[Stored data]
<<<<

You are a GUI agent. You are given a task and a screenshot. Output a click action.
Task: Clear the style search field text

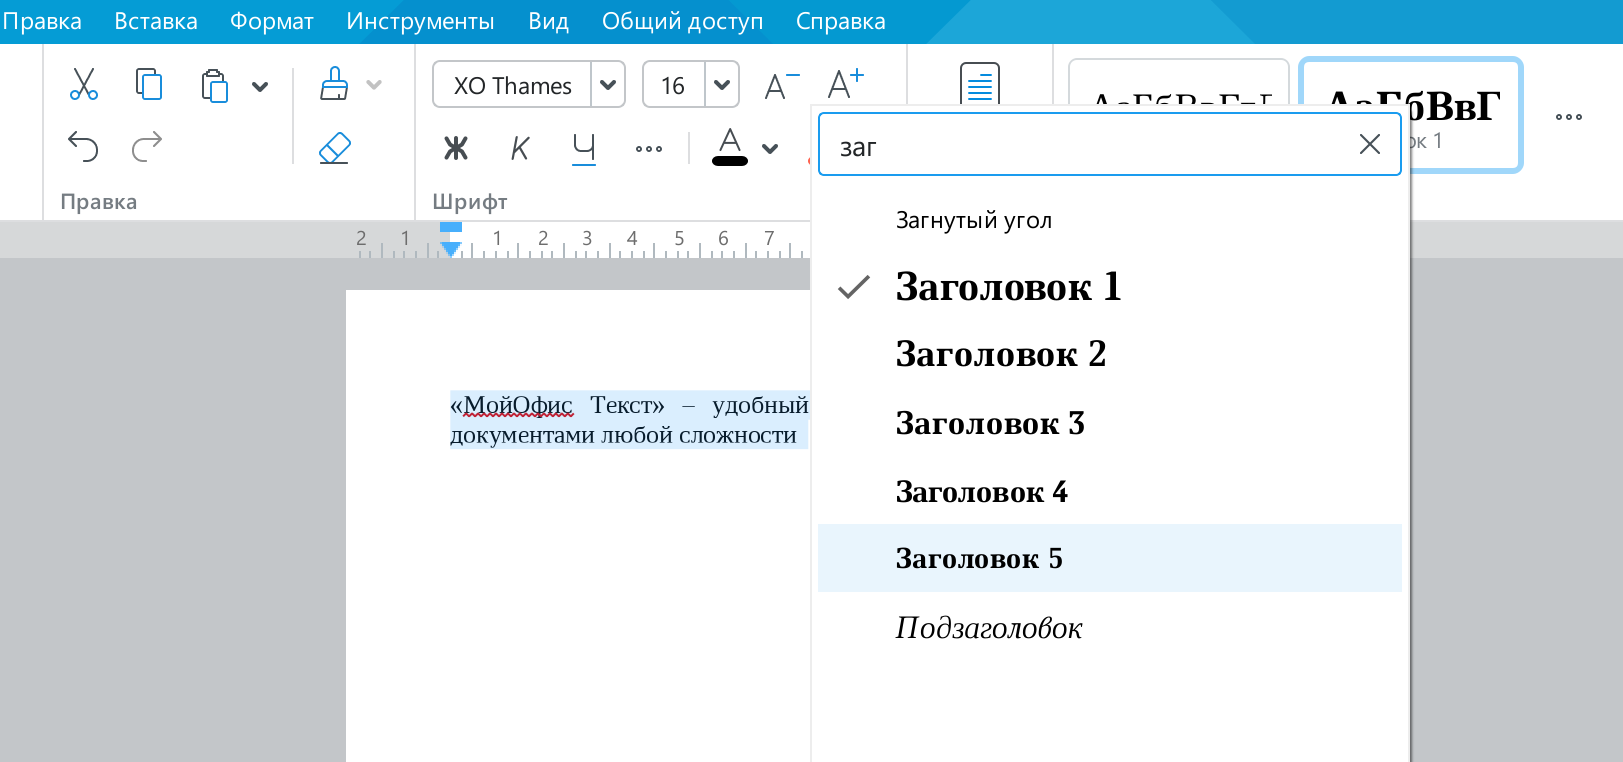tap(1369, 145)
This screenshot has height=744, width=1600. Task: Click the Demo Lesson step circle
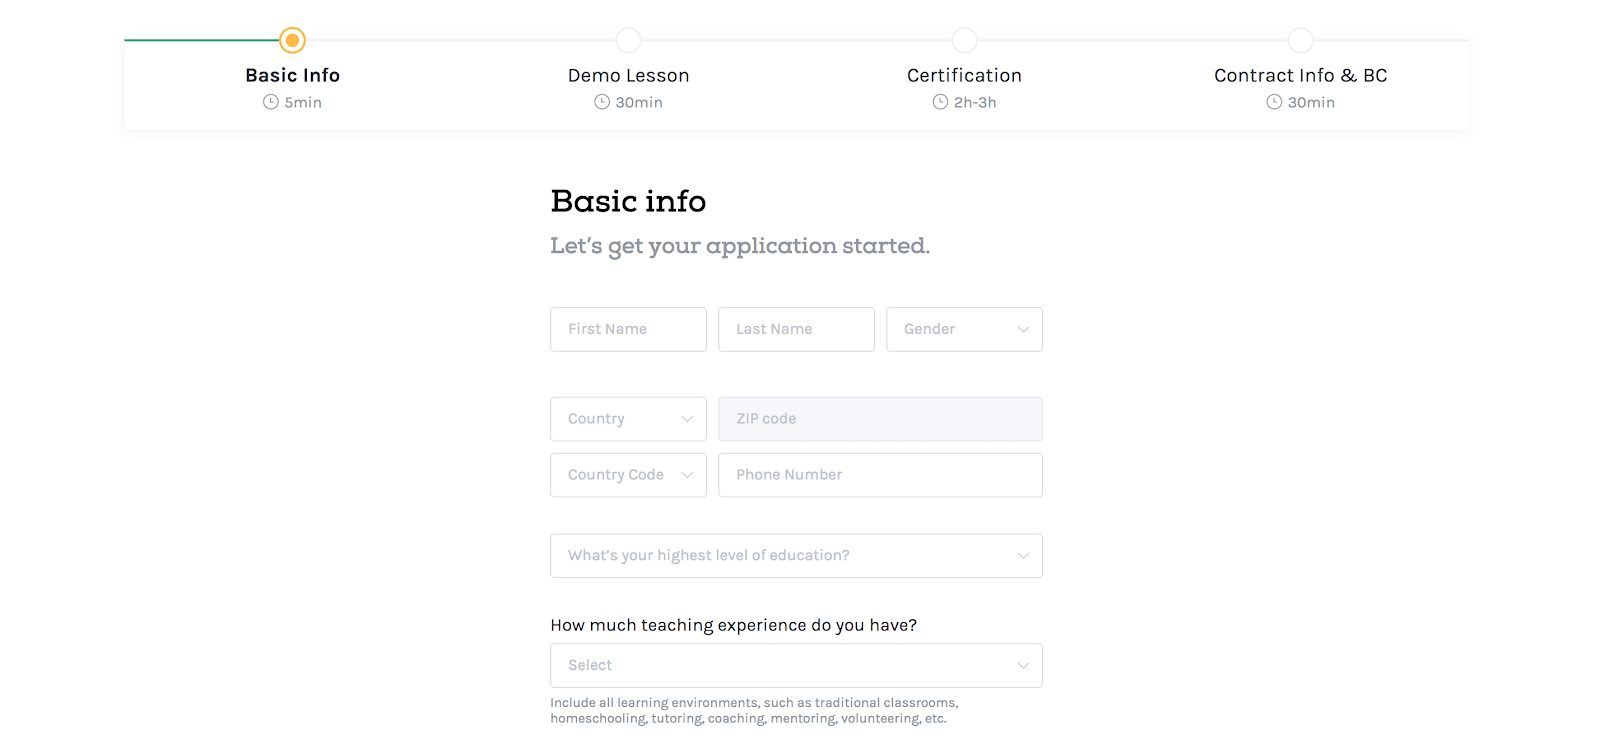coord(628,40)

>>>>

The records above must be output exactly, except for their pictures.

» **SOLUTION FOR THIS PROBLEM**:
You are a GUI agent. You are given a task and a screenshot. Output a click action.
Task: Clear the style search field text

tap(1369, 145)
This screenshot has height=744, width=1600. Task: Click the Demo Lesson step circle
coord(628,40)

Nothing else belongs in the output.